* [TASK BRIEF]: Repeat only the lines running from the beginning of the material through the line that contains "日本 (101, 1905)".

======== PROVIDED DATA ========

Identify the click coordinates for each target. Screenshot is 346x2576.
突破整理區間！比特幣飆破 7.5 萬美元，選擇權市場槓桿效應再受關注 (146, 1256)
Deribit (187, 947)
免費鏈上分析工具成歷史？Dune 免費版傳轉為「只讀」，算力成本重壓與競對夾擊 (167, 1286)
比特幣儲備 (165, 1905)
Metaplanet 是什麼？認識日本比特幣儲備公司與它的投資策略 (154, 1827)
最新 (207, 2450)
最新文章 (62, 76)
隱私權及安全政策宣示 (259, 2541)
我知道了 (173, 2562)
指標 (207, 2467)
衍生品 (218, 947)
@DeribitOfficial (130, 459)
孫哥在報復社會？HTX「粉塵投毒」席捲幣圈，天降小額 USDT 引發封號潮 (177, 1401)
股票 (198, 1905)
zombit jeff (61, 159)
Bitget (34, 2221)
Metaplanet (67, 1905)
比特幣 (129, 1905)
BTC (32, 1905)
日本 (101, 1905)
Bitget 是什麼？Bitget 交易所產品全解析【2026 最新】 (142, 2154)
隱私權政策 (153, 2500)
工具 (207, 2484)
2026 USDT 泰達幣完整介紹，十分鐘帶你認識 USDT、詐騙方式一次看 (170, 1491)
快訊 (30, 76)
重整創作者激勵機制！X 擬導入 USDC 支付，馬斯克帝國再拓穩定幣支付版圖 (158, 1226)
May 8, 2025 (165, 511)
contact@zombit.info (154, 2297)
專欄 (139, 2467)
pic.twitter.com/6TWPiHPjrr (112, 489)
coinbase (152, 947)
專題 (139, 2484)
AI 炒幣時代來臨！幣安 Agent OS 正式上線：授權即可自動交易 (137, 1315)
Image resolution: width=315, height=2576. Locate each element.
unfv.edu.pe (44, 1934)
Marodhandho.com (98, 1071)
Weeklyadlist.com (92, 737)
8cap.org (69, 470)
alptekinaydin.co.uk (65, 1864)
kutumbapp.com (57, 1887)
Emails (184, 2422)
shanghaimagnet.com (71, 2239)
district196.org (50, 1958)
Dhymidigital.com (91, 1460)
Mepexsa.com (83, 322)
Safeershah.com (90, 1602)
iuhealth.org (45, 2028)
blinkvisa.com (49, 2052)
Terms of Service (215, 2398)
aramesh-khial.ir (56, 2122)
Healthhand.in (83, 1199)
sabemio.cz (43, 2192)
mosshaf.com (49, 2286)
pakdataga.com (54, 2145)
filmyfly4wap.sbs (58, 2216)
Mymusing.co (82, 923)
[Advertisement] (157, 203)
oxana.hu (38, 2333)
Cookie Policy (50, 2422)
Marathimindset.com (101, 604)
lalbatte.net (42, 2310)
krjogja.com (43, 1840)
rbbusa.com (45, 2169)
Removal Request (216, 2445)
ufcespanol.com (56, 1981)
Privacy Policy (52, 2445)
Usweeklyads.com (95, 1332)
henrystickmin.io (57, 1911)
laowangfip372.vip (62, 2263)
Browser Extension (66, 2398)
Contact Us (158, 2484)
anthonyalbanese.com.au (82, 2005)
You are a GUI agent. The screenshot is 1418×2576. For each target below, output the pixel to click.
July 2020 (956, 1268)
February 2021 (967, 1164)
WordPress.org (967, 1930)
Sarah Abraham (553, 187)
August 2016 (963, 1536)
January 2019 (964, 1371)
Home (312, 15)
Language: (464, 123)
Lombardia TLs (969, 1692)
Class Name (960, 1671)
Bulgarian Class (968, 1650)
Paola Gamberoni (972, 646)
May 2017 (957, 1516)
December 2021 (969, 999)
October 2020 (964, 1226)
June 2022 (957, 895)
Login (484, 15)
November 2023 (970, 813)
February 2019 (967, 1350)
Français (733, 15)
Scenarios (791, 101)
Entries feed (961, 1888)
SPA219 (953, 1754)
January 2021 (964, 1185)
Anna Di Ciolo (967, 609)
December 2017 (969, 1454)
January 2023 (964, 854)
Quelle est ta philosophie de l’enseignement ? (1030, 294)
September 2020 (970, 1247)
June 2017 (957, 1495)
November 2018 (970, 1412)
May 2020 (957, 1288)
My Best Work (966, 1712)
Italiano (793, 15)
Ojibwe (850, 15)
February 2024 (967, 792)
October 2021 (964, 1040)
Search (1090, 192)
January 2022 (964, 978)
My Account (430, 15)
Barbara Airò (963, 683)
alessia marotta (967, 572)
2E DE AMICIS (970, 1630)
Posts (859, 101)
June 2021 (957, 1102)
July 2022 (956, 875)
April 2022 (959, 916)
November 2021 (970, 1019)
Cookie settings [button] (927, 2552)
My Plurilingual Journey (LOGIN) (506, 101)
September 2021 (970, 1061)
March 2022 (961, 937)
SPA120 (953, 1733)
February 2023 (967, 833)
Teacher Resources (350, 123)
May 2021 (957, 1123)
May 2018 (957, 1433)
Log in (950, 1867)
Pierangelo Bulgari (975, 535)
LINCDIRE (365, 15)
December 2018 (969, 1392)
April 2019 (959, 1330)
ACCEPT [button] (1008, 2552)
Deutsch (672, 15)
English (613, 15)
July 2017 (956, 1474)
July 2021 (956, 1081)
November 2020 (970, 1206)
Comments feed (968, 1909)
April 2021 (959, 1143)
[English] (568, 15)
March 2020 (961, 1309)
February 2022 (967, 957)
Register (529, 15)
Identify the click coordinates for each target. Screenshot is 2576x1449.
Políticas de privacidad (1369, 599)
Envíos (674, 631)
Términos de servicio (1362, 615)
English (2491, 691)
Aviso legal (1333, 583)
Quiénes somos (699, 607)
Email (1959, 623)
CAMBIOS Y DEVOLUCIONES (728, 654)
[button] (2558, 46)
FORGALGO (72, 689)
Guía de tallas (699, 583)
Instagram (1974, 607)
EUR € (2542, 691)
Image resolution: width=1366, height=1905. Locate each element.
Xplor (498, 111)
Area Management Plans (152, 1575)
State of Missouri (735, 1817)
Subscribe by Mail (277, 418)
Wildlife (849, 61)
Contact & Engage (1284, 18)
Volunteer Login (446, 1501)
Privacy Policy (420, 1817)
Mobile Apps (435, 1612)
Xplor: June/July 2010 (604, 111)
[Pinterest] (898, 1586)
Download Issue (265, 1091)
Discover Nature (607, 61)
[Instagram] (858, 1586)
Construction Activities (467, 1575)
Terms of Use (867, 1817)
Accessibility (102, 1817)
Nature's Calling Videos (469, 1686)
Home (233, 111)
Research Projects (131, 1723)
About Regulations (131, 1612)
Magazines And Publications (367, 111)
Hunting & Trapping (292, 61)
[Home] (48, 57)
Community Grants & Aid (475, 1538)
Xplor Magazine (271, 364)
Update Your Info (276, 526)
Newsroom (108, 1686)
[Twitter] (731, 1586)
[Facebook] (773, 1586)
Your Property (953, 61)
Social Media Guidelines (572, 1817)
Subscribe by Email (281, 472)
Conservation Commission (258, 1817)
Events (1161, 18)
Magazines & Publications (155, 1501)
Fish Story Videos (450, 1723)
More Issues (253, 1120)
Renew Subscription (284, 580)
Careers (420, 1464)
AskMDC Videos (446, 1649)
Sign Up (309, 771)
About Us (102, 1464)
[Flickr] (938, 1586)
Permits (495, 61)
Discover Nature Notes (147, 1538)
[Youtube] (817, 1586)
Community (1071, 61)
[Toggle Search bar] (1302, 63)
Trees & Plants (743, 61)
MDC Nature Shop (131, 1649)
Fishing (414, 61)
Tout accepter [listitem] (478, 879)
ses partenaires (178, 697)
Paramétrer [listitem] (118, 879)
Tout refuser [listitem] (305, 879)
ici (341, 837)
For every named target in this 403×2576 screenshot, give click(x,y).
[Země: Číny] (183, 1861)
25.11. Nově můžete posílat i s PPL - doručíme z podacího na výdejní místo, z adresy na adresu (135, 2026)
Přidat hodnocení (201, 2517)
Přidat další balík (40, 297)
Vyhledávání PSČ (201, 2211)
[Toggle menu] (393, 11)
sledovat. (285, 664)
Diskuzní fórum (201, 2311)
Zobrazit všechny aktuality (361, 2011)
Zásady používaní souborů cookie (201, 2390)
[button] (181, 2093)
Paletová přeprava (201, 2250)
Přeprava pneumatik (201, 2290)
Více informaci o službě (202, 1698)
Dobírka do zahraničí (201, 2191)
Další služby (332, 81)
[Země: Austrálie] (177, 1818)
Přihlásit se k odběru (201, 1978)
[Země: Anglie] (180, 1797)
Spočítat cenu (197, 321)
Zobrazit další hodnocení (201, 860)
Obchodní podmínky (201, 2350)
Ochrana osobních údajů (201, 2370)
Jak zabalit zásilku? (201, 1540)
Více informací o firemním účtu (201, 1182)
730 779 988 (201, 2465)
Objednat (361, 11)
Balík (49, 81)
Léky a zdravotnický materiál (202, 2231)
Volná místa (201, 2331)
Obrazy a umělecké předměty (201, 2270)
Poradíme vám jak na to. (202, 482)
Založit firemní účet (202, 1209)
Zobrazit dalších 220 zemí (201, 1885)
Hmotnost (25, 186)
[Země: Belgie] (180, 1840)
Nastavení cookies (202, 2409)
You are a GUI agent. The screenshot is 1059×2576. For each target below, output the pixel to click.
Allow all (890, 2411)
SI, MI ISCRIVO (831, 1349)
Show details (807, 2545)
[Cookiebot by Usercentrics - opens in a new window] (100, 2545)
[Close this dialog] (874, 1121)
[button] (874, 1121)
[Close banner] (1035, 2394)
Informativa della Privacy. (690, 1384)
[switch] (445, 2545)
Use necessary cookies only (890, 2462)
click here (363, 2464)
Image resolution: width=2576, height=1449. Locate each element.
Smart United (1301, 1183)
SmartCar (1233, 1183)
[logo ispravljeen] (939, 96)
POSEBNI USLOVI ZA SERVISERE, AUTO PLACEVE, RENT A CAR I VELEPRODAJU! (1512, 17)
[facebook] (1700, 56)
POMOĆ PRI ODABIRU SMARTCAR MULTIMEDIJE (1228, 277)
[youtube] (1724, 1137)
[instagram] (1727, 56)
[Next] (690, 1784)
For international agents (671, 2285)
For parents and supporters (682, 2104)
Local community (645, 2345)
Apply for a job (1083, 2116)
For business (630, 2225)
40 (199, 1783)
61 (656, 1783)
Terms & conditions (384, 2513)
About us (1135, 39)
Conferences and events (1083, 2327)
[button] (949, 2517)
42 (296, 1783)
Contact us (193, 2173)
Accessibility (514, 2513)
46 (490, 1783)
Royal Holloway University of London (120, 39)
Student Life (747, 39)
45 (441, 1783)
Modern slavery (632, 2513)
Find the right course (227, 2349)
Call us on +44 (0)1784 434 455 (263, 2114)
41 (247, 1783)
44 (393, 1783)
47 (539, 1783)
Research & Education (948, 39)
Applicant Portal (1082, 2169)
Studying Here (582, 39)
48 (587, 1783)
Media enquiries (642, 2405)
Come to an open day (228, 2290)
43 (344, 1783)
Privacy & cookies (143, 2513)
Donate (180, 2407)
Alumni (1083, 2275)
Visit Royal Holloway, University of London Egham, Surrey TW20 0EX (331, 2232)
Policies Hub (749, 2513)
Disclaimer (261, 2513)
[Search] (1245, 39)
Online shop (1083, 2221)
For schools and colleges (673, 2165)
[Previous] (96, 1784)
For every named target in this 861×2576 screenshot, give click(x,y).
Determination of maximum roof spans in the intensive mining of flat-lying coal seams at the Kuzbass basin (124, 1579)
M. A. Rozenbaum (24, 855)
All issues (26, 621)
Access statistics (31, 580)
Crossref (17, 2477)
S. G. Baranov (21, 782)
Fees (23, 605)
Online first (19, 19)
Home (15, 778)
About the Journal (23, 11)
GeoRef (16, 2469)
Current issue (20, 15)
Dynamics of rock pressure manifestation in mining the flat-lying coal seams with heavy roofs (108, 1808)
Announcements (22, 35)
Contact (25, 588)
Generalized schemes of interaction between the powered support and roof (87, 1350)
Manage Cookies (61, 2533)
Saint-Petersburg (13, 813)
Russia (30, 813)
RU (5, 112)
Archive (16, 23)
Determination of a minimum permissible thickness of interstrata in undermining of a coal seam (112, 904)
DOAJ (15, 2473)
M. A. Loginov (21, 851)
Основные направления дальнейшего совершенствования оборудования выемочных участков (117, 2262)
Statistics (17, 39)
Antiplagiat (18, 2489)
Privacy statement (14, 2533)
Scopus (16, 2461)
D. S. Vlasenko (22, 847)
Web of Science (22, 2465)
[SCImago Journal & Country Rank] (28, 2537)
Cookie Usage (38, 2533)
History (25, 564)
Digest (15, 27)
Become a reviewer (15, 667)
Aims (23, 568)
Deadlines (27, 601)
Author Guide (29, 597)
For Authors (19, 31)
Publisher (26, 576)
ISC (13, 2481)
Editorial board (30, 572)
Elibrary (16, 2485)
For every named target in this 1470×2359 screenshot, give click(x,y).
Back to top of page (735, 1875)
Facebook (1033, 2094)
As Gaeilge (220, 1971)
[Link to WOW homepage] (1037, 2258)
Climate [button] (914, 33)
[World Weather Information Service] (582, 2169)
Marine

========

* [ANSWER BOX]:
Identify the click coordinates for each target. Screenshot is 346x2576.
突破整理區間！比特幣飆破 7.5 萬美元，選擇權市場槓桿效應再受關注 (146, 1256)
Deribit (187, 947)
免費鏈上分析工具成歷史？Dune 免費版傳轉為「只讀」，算力成本重壓與競對夾擊 (167, 1286)
比特幣儲備 (165, 1905)
Metaplanet 是什麼？認識日本比特幣儲備公司與它的投資策略 (154, 1827)
最新 (207, 2450)
最新文章 (62, 76)
隱私權及安全政策宣示 (259, 2541)
我知道了 (173, 2562)
指標 (207, 2467)
衍生品 (218, 947)
@DeribitOfficial (130, 459)
孫哥在報復社會？HTX「粉塵投毒」席捲幣圈，天降小額 USDT 引發封號潮 (177, 1401)
股票 (198, 1905)
zombit jeff (61, 159)
Bitget (34, 2221)
Metaplanet (67, 1905)
比特幣 (129, 1905)
BTC (32, 1905)
日本 (101, 1905)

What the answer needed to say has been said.